Le 26 décembre 1951, voilà juste soixante-et-onze ans, le journal drouais l’Action Républicaine publiait l’article suivant : « Le curé d'Abondant se noie dans la mare, la nuit de Noël. Âgé de 72 ans, l’abbé Meunier, curé d’Abondant depuis plus de 40 ans, revenait de la messe de minuit, le soir de Noël quand, trompé par l’obscurité et les rafales de pluie, il alla glisser et tomber dans la mare communale. Mardi, vers 6 heures, sa servante inquiète de son absence, donna l’alerte dès qu’elle eut découvert près de la mare la coiffure du malheureux curé. Les phares d’une voiture braqués, on aperçut alors le corps du disparu dans l’eau, la congestion ayant provoqué la mort sans aucun doute. L’abbé Meunier tenait encore le calice et la clé de l’église. Vive émotion très naturelle dans le pays, on s’en doute. »

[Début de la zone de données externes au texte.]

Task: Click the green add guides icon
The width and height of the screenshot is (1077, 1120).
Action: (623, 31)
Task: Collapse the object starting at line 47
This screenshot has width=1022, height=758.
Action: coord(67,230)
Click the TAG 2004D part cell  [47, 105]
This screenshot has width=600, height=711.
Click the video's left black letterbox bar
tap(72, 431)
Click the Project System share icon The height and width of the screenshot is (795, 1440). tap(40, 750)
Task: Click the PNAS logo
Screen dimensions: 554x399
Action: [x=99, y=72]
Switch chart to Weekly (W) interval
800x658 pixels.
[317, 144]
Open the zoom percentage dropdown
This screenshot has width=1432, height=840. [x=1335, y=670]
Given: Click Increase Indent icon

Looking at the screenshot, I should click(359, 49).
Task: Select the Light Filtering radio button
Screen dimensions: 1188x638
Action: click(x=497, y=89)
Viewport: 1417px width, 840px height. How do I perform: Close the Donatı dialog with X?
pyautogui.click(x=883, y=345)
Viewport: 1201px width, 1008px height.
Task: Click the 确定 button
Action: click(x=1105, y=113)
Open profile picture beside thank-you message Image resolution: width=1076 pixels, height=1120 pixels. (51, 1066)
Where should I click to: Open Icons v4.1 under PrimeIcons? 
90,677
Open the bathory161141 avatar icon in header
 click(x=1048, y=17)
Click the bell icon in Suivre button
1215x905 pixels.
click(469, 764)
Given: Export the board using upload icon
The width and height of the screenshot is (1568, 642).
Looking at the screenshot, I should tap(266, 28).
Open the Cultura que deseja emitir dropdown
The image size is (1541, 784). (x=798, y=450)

Ce drame de Noël a fortement ébranlé les membres de ma famille habitant alors le village d’Abondant. Moi aussi, rétroactivement, car ce brave curé m’a tenu sur les fonts baptismaux en février 1947 dans l’église St-Pierre d’Abondant. Bon, d’accord à 10 mois, je manifestais déjà mon désaccord avec le Bon Dieu en braillant à gorge déployée. Ma marraine a dû m’emmener hors de l’église pour me calmer. Mais le froid glacial de février a vite remis mes idées en place en trouvant que la douce chaleur de l’église et la bienveillance de l’abbé Meunier (représentant du petit Jésus) avaient quand même du bon.
Voici la version de ce douloureux fait divers, recueillie auprès de témoins de l’époque :
Après la messe de minuit de ce Noël 1951, le prêtre s’était isolé dans la sacristie. La tradition voulait alors, la nuit de Noël, que le prêtre fasse seul trois messes basses. Dans le conte « les trois messes basses », des Contes de mon Moulin d’Alphonse Daudet, le curé de Trinquelage, très pressé de déguster la dinde de Noël, bâcle les trois messes basses, et pour ce blasphème, se retrouve en enfer. Ce ne fut pas le cas de l’abbé Meunier qui trône certainement depuis soixante-et-onze ans à la droite du Bon Dieu au Paradis !
À l’aube, on a retrouvé son corps flottant dans la mare située juste derrière l’église. Peu profonde, cette eau stagnante et verdâtre de lentilles d’eau servait d’abreuvoir aux troupeaux de vaches et aux chevaux des fermes avoisinantes. Cette mare, la plus grande du pays, se trouvait à 10 mètres environ de la nef de l’église et de la petite porte donnant à la sacristie. Le curé, bien sûr, en connaissait parfaitement l’emplacement.
L’enquête des gendarmes a conclu à un accident, dû probablement à la nuit, au brouillard et au froid. L’éclairage public était encore faible dans les petits villages à cette époque. Une fine couche de glace, bien trop mince pour supporter le poids d’un homme, recouvrait la mare. La noyade a peut-être aussi été due à un malaise.
Ce drame a frappé les esprits pour longtemps en laissant planer un soupçon de mystère. Certains accusèrent les proches paroissiens du prêtre de ne pas l’avoir accompagné à sa sortie de l’église en pleine nuit. La mare fut bouchée peu de temps après et transformée en terrain gazonné. Mais, quelle mort exceptionnelle, pour un curé de campagne, de rejoindre le Seigneur la nuit de Noël !
Je profite de cette dernière chronique de l’an de grâce 2022 pour souhaiter à tous mes lecteurs de joyeuses fêtes de fin d’année.